Wie aufwendig ist die Migration von Jitsi zu LiveKit? Da LiveKit eine andere API und Architektur nutzt, müssen die Frontend-Integrationen angepasst werden. Auf der Infrastruktur-Seite ist der Betrieb von LiveKit unter Kubernetes jedoch deutlich wartungsärmer als ein hochverfügbares Jitsi-Setup.

Unterstützt LiveKit auch Aufzeichnungen? Ja, über sogenannte “Egress-Services”. Diese laufen als separate Pods im Cluster, klinken sich in den Stream ein und speichern ihn als MP4 oder schicken ihn direkt an ein CDN weiter. Auch hier skaliert der Egress-Service unabhängig von der Video-Engine.

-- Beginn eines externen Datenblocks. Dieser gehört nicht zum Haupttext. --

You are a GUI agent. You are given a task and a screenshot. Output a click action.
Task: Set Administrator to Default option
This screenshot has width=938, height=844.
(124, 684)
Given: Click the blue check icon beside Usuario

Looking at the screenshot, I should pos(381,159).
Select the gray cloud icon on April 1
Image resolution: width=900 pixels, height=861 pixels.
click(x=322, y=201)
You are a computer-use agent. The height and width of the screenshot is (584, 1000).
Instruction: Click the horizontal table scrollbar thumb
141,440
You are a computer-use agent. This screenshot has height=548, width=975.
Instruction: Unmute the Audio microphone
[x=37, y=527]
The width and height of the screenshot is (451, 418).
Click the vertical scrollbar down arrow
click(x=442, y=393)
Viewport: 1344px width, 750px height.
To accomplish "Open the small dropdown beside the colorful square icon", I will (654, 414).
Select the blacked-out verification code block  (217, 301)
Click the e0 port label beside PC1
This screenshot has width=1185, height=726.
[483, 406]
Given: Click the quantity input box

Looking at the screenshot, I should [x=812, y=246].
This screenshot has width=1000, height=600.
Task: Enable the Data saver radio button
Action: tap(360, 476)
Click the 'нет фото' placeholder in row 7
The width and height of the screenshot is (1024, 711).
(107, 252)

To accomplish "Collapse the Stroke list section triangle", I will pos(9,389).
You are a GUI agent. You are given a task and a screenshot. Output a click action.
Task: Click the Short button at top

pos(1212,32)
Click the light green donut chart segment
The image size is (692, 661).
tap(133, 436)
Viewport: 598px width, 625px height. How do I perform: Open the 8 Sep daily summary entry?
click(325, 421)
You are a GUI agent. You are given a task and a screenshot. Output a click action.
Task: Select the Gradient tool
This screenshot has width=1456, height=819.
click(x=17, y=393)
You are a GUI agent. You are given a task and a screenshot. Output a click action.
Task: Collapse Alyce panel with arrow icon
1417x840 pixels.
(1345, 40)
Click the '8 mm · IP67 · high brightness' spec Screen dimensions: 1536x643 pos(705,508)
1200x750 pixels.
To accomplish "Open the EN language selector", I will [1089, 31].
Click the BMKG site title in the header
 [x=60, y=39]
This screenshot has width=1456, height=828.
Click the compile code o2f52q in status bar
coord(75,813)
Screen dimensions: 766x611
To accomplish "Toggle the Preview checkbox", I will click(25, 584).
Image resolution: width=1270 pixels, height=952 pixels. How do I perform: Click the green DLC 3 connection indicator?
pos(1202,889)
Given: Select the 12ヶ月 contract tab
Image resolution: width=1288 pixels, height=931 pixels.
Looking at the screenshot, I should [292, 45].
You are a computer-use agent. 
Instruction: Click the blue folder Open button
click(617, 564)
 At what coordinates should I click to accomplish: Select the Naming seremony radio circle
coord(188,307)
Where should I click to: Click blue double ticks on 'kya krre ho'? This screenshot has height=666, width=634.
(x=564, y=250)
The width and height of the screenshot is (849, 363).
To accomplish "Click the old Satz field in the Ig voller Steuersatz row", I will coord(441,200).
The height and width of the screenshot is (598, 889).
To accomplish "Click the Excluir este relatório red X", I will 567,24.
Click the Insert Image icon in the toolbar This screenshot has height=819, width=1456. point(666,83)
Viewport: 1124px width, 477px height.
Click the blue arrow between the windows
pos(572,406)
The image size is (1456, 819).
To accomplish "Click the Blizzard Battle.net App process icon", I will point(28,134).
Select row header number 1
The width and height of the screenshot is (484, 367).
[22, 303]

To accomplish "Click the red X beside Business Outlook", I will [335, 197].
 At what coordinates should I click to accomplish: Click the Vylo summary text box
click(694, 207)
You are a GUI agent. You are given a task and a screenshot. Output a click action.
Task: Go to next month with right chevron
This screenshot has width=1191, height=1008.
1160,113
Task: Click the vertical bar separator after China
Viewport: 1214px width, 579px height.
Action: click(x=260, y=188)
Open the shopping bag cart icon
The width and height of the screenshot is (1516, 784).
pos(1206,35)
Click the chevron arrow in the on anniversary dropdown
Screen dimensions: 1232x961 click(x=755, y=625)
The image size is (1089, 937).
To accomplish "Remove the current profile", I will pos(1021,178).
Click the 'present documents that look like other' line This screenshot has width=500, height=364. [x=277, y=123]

Kann ich LiveKit auf meiner eigenen Hardware betreiben? Absolut. Das ist einer der Hauptvorteile für die digitale Souveränität. Sie betreiben LiveKit auf Ihrem eigenen Kubernetes-Cluster in einem europäischen Rechenzentrum und behalten die volle Kontrolle über alle Videodaten.